The views of ocean and rocks were stunning.

…with plenty of twisted trees to amuse us.

Completing the loop, we approached the lighthouse from the other side.

A “visitor center” sort of building stood near the lighthouse. Inside we examined the skull of an orca (killer whale). I definitely would not want to tangle with one of these toothy guys.

Instead of dining at the hotel, tonight we dined in the Floathouse, a floating restaurant…

…located by the fishing boats in the Ucluelet marina.

Now, that’s something else we don’t get to do in western Colorado.

Pacific Rim National Park – day one

After a little in-room, French Press coffee followed by breakfast in the restaurant, we headed out to explore Canada’s Pacific Rim National Park.

Our first stop was the Ucluelet visitor center where we didn’t buy anything – no mugs, no t-shirts, nothing.

Next stop was Wickaninnish Beach…

…which is apparently a popular spot for surfers, all of whom were wearing wet suits.

Our goal was to drive to and explore the town of Tofino…
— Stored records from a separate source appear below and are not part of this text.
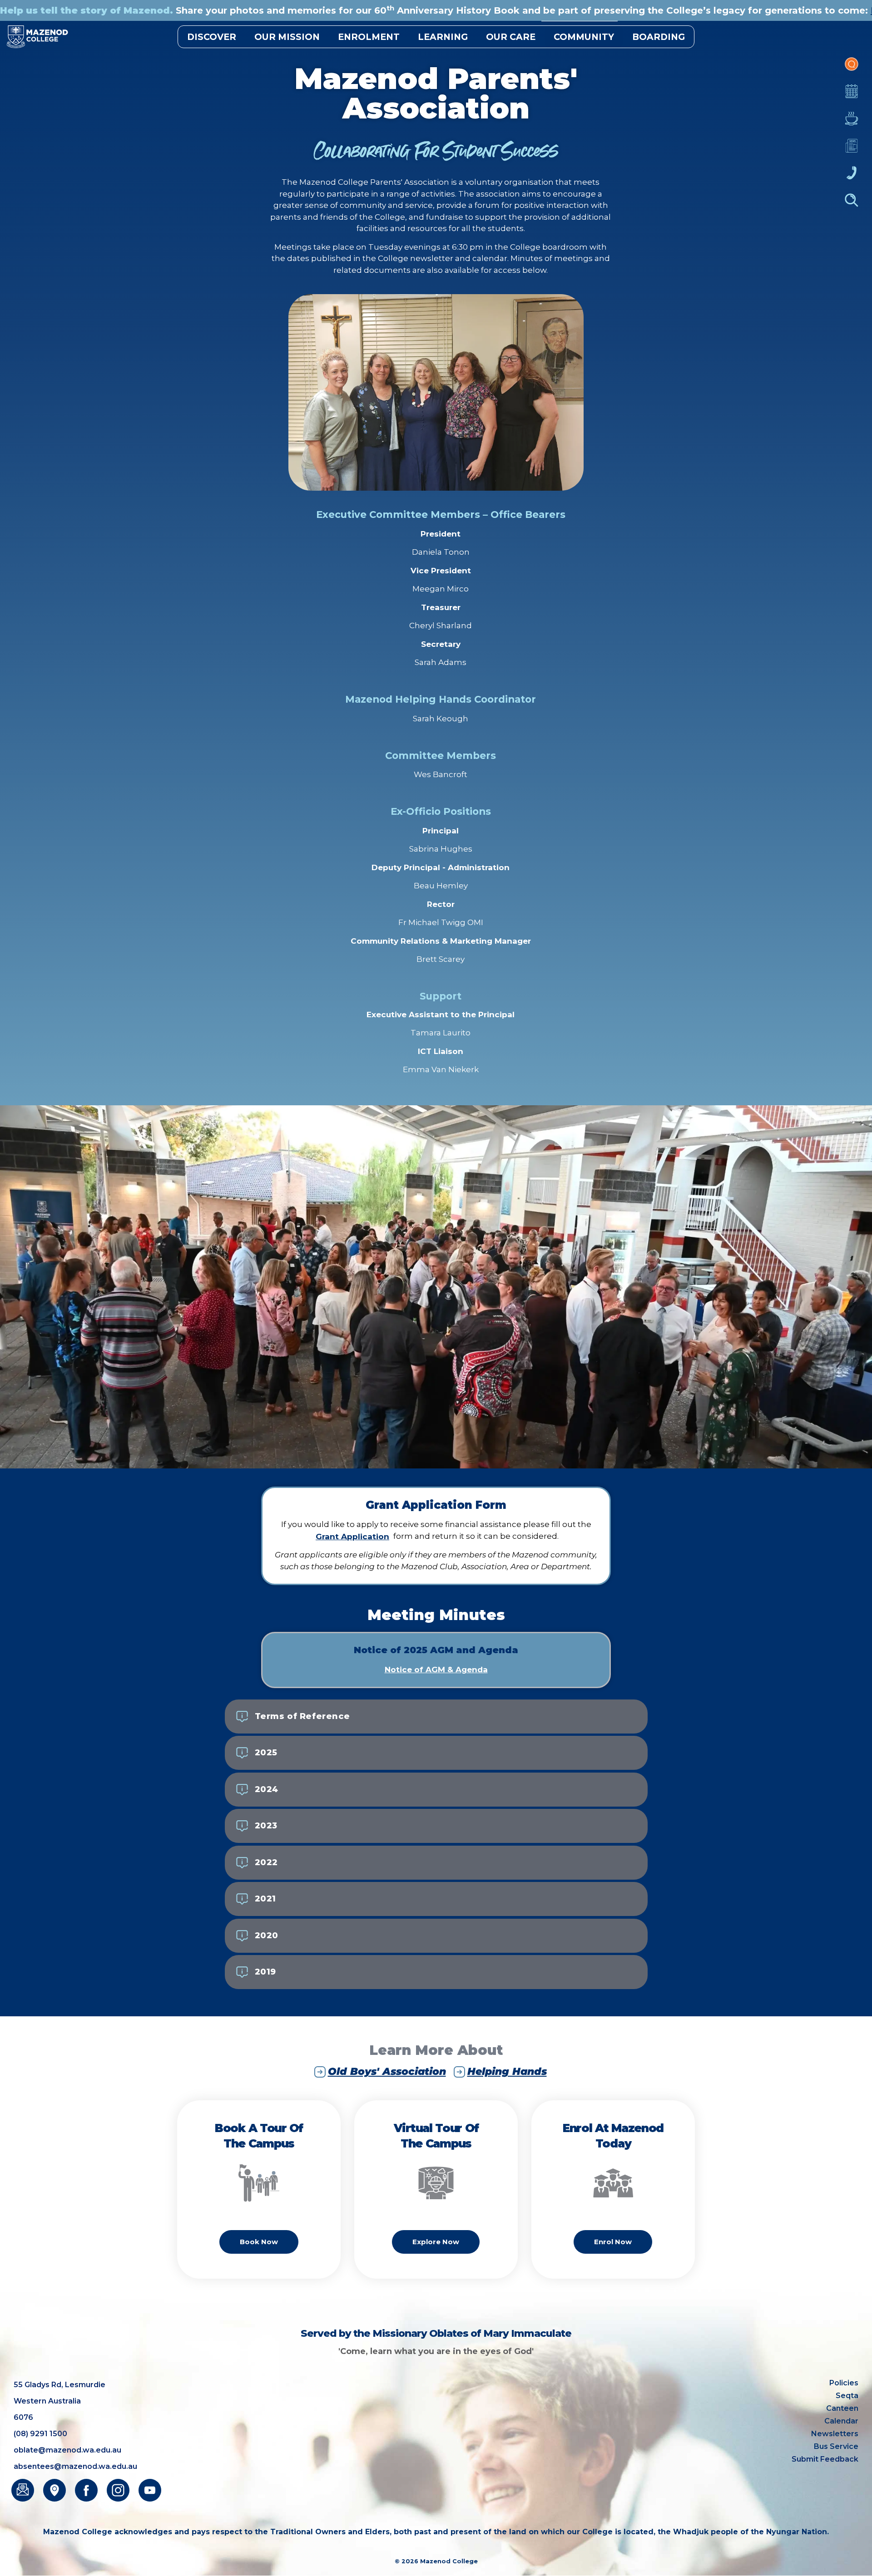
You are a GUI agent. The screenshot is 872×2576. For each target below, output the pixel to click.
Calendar (851, 95)
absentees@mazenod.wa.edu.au (75, 2466)
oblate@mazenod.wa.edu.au (67, 2450)
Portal (851, 68)
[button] (436, 1716)
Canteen (851, 123)
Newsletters (851, 150)
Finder (851, 204)
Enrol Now (613, 2241)
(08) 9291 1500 (40, 2433)
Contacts (851, 177)
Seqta (847, 2395)
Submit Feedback (825, 2459)
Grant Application (352, 1536)
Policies (843, 2383)
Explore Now (435, 2241)
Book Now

…which we would have done if we could have found a parking place in town.

Like Banff, Gatlinburg and our own Estes Park, Tofino appears to be just another national park tourist trap packed with businesses designed to separate me from my money. Some people love those kinds of places, but not us. I’m glad we’re bunking in much more sedate Ucluelet.

Tofino and Ucluelet lie about 41 kilometers apart, and there’s a nice bike pathway connecting them. The round-trip ride would be a nice 50 miles. We have friends who would find that to be a pleasant morning ride.

Risking the fate of Little Red Riding Hood’s grandmother, we stopped for a bathroom break at the Kwisitis visitor center.

Besides clean toilets, it offered some impressive, first nations’ displays inside…

…and views of Wickaninnish Beach outside.

The day was absolutely beautiful. Here, where folks go to storm watch, we were being treated to nearly perfect weather. From our balcony, we could look out on the water reflecting cloudless blue skies.

And since we came to Canada on a wine-tasting trip, we found yet another bottle of Kelowna’s best on the restaurant menu to enjoy with dinner.